EXERCISE BRIEF: The reply is to be the lines from the one with "You are a GUI" through the last line of the records below, each retyped exactly, with pictures left out.
▶
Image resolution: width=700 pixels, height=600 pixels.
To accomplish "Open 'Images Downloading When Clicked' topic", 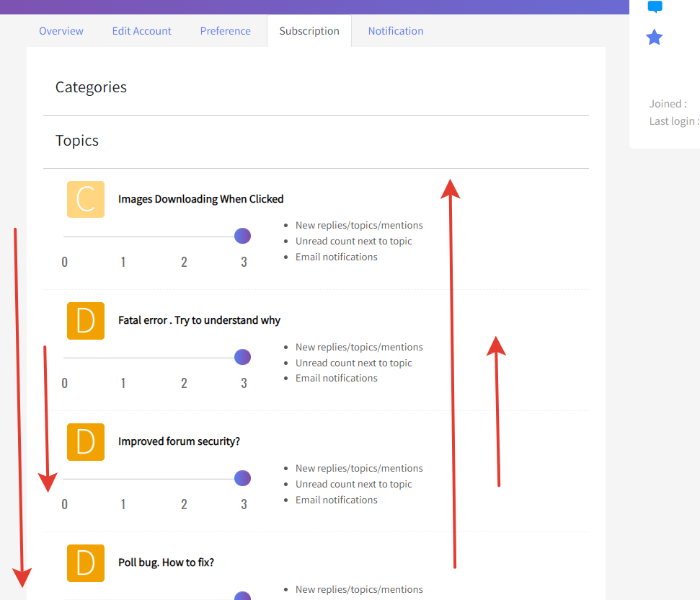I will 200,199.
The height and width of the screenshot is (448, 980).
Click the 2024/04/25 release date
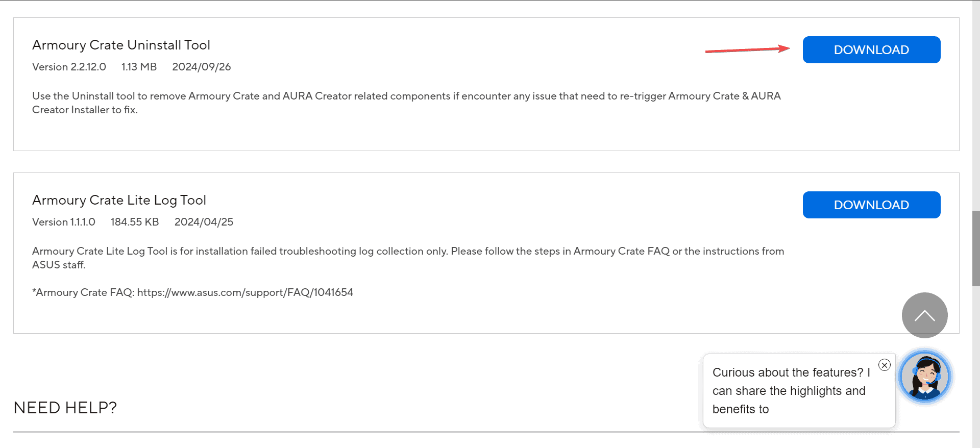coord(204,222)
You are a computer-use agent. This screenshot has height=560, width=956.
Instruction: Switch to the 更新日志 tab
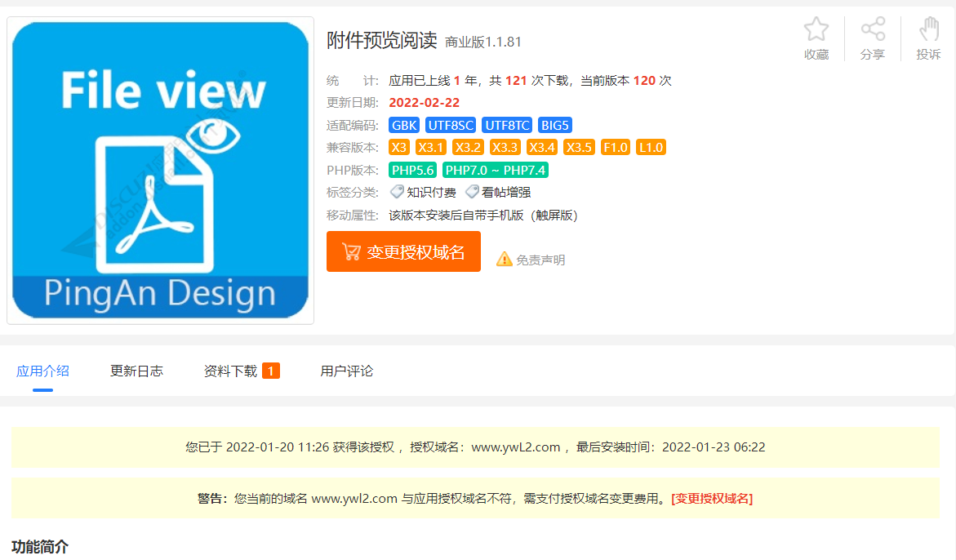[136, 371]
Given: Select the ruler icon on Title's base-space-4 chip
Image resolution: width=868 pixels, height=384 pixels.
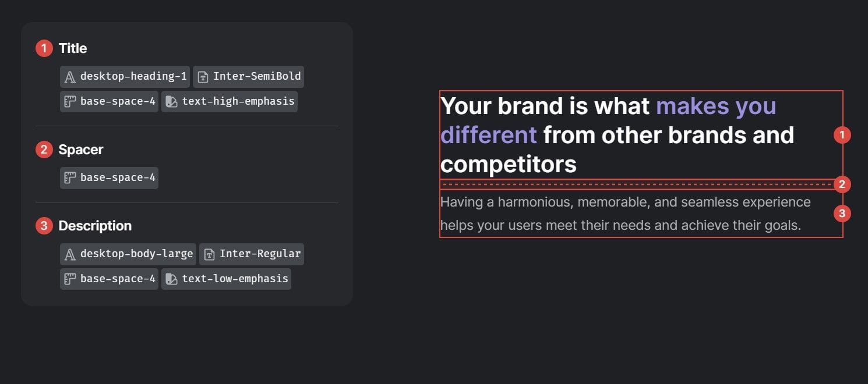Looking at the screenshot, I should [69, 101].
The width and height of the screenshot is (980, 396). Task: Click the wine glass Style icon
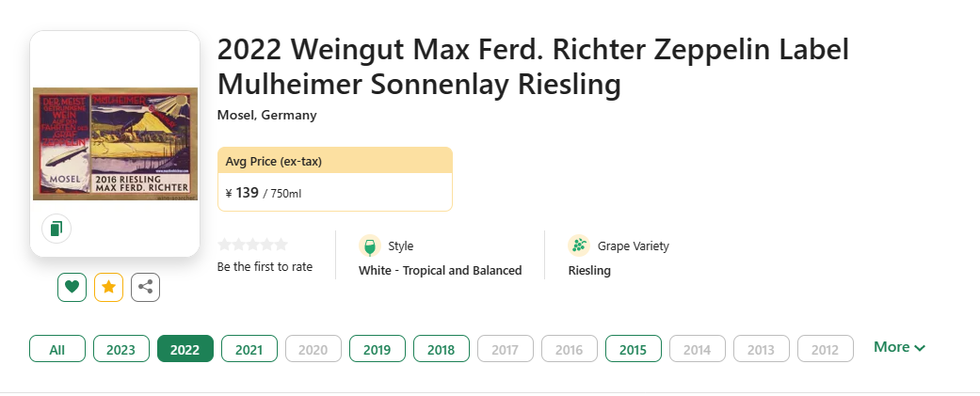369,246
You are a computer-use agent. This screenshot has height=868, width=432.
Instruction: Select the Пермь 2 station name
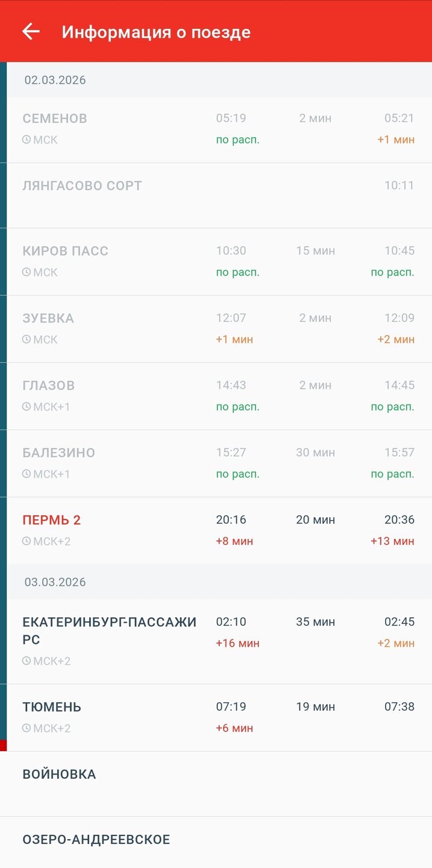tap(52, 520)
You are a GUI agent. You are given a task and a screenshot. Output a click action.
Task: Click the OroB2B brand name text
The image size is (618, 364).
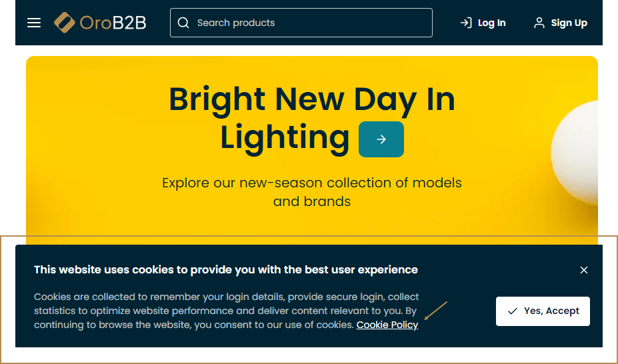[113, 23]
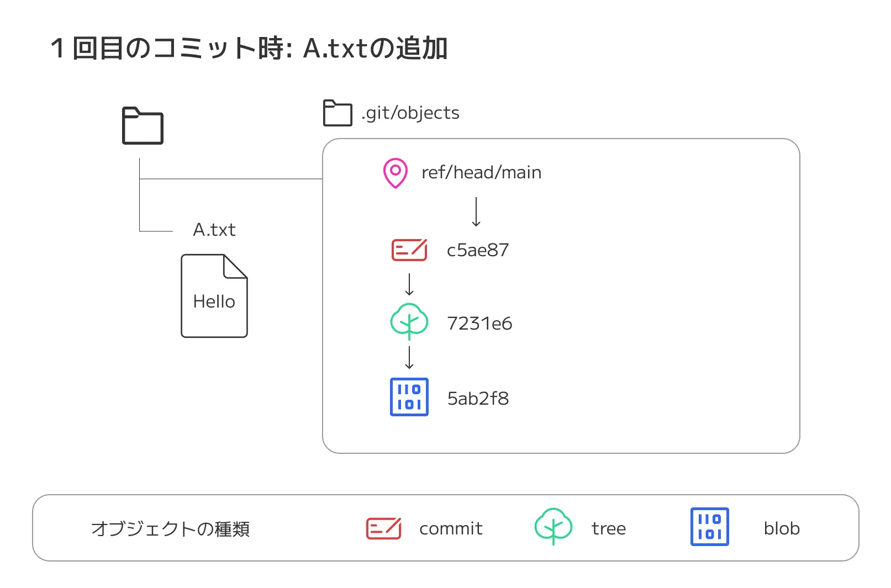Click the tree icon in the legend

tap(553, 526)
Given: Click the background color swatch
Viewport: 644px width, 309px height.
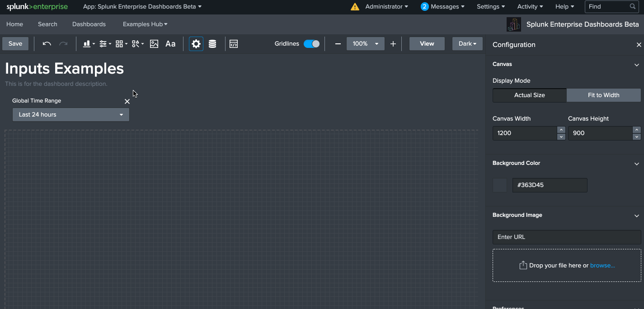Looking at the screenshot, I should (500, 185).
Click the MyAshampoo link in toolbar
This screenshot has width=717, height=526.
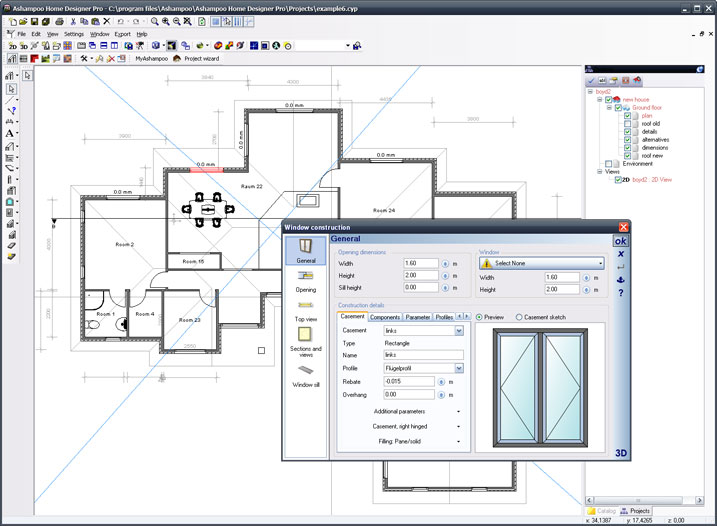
◀
EXPECTED ANSWER:
You are a GUI agent. You are given a task and a screenshot. Output a click action.
Task: Click the OroB2B brand name text
The image size is (618, 364).
[113, 23]
Click the tree icon in the legend

tap(553, 526)
Given: Click the background color swatch
Viewport: 644px width, 309px height.
Looking at the screenshot, I should (500, 185).
Click the MyAshampoo link in toolbar
This screenshot has width=717, height=526.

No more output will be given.